What is the difference between LR(0) and SLR parsing?

algorithm parsing compiler-construction lr

69,084

Solution 1

Both LR(0) and SLR(1) parsers are bottom-up, directional, predictive parsers. This means that

The parsers attempt to apply productions in reverse to reduce the input sentence back to the start symbol (bottom-up)
The parsers scan the input from left-to-right (directional)
The parsers attempt to predict what reductions to apply without necessarily seeing all of the input (predictive)

Both LR(0) and SLR(1) are shift/reduce parsers, meaning that they process the tokens of the input stream by placing them on a stack, and at each point either shifting a token by pushing it onto the stack or reducing some sequence of terminals and nonterminals atop the stack back to some nonterminal symbol. It can be shown that any grammar can be parsed bottom-up using a shift/reduce parser, but that parser might not be deterministic. That is, the parser may have to "guess" whether to apply a shift or reduction, and may end up having to backtrack to realize that it made the wrong choice. No matter how powerful a deterministic shift/reduce parser you construct, it will never be able to parse all grammars.

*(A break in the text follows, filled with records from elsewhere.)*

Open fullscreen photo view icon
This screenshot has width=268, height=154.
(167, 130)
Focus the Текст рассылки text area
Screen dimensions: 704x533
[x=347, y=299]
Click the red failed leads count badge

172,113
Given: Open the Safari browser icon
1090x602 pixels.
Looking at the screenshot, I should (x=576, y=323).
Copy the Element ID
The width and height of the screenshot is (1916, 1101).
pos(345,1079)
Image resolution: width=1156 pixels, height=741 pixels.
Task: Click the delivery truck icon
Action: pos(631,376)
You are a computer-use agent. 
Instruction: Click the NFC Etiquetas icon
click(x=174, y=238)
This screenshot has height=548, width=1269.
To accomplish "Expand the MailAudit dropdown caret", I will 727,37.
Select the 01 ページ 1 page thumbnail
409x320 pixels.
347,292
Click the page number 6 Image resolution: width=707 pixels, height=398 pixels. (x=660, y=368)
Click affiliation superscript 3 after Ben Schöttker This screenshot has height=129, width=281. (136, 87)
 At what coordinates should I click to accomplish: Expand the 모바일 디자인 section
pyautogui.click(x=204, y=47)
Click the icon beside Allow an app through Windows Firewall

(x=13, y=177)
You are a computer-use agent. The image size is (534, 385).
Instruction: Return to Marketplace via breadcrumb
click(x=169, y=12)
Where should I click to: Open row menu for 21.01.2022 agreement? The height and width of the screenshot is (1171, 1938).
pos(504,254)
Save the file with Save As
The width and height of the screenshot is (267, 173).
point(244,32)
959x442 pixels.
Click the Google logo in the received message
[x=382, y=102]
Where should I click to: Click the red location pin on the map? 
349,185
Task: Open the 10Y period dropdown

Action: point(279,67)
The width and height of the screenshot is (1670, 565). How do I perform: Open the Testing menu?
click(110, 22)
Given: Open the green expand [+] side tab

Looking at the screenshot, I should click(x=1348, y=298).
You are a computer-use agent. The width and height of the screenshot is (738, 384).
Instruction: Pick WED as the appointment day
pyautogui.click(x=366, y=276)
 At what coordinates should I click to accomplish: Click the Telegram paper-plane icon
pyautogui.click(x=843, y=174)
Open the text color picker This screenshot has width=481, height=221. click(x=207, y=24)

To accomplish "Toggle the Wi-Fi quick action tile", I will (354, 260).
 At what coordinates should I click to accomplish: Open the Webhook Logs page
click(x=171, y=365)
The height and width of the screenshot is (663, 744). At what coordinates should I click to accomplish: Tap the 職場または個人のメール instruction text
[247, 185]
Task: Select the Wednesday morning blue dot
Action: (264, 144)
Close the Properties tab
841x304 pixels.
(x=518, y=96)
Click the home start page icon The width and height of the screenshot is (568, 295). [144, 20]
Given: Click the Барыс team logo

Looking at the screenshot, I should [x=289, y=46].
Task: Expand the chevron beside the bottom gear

When a deterministic shift/reduce parser is used to parse a grammar that it cannot handle, it results in shift/reduce conflicts or reduce/reduce conflicts, where the parser may enter a state in which it cannot tell what action to take. In a shift/reduce conflict, it cannot tell whether it should add another symbol to the stack or perform some reduction on the top symbols of the stack. In a reduce/reduce conflict, the parser knows that it needs to replace the top symbols of the stack with some nonterminal, but it can't tell what reduction to use.

I apologize if this is a lengthy exposition, but we need this to be able to address the difference between LR(0) and SLR(1) parsing. An LR(0) parser is a shift/reduce parser that uses zero tokens of lookahead to determine what action to take (hence the 0). This means that in any configuration of the parser, the parser must have an unambiguous action to choose - either it shifts a specific symbol or applies a specific reduction. If there are ever two or more choices to make, the parser fails and we say that the grammar is not LR(0).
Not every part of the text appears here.